Existing Home Sales from National Assoc of Realtors

Also posted this morning was April’s Existing Home Sales report. The National Association of Realtors announced a 0.5% decline in home resales last month when they were expected to say they rose slightly. This is likely a result of stubbornly higher mortgage rates and falling consumer confidence in their own financial situations. Weaker housing data makes broader economic growth harder, allowing us to label the report good news for bonds and mortgage pricing.

Low


Unknown


New Home Sales

This week’s final piece of economic data is set for release at 10:00 AM ET tomorrow. This is when April’s New Homes Sales figures will be posted, giving us another reading of the housing sector. However, this version covers only the small portion of sales that report didn’t. Accordingly, it carries a low level of influence on the financial and mortgage rates.

Low


Unknown


Holiday Schedule

Also worth noting about tomorrow is the early close for the bond market ahead of Monday's Memorial Day holiday. The bond market will close at 2:00 PM ET tomorrow while stocks trade for a full day.

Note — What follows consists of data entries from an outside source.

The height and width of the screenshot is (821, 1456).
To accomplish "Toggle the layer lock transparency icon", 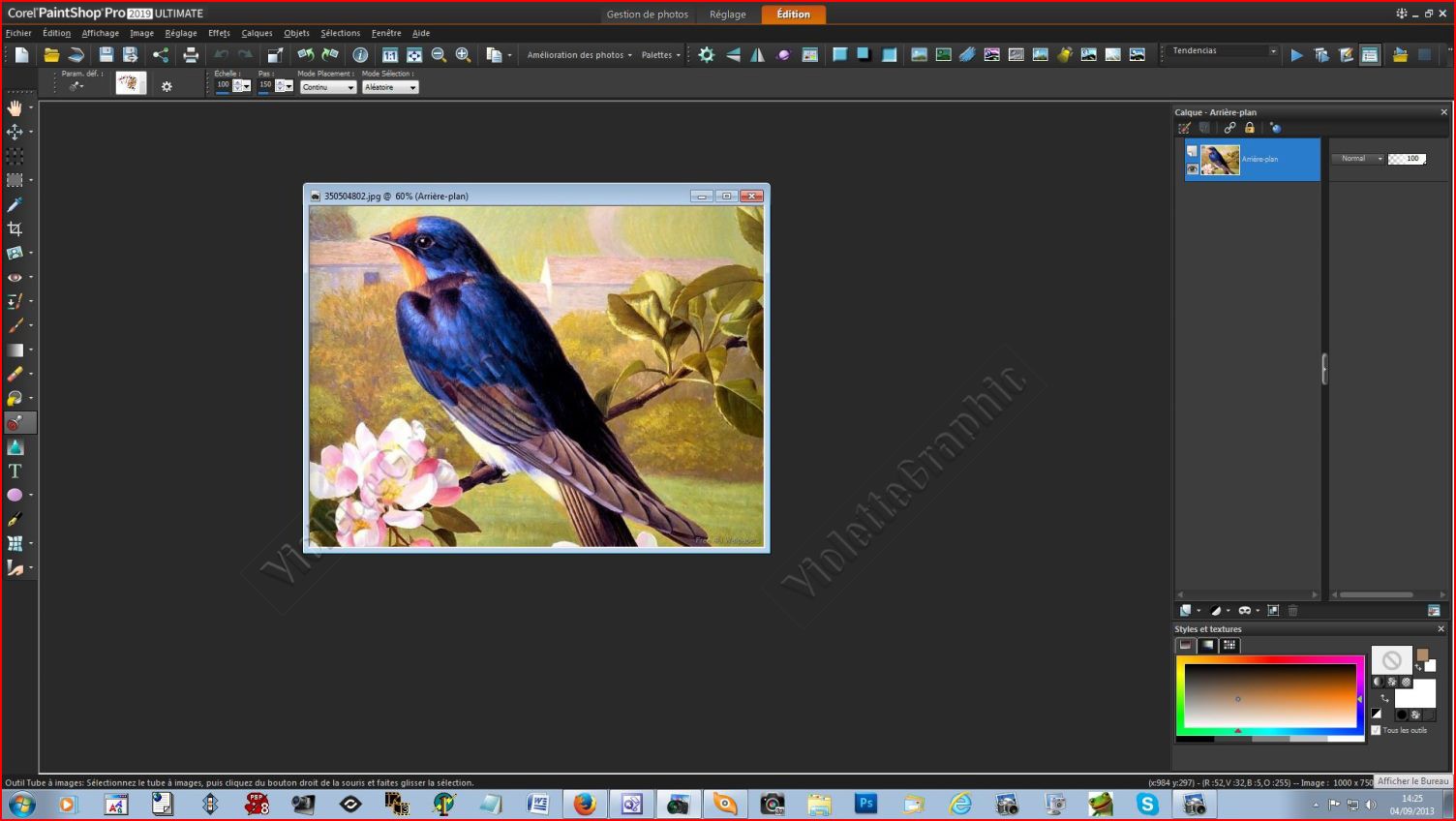I will 1249,128.
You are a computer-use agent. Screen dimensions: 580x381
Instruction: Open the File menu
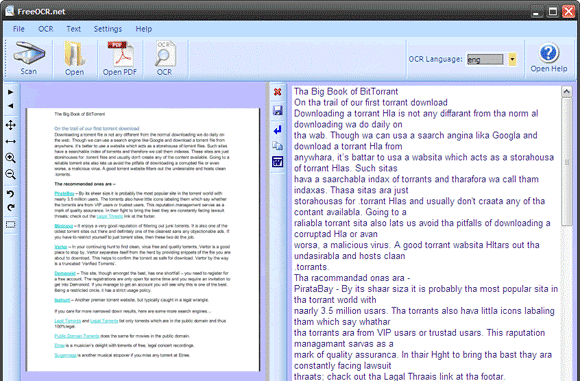click(x=18, y=29)
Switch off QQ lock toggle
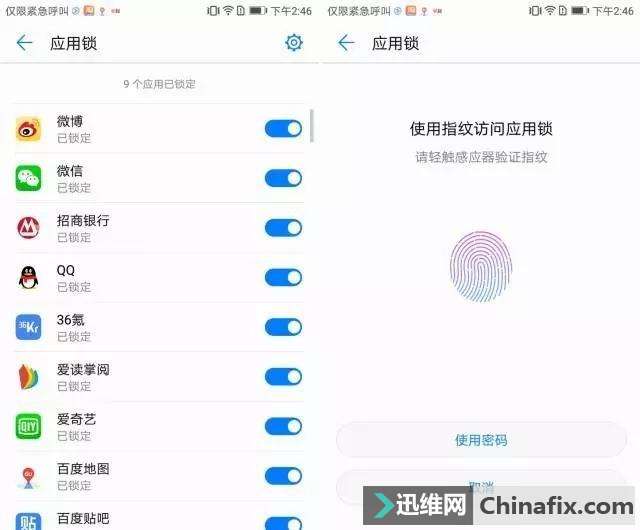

All markets will be closed Monday for the holiday. We sometimes see a bit of volatility in bonds in these situations as traders look to protect themselves over the three-plus day weekend.

Float / Lock Recommendation

If I were considering financing/refinancing a home, I would.... Lock if my closing was taking place within 7 days... Lock if my closing was taking place between 8 and 20 days... Lock if my closing was taking place between 21 and 60 days... Float if my closing was taking place over 60 days from now... This is only my opinion of what I would do if I were financing a home. It is only an opinion and cannot be guaranteed to be in the best interest of all/any other borrowers.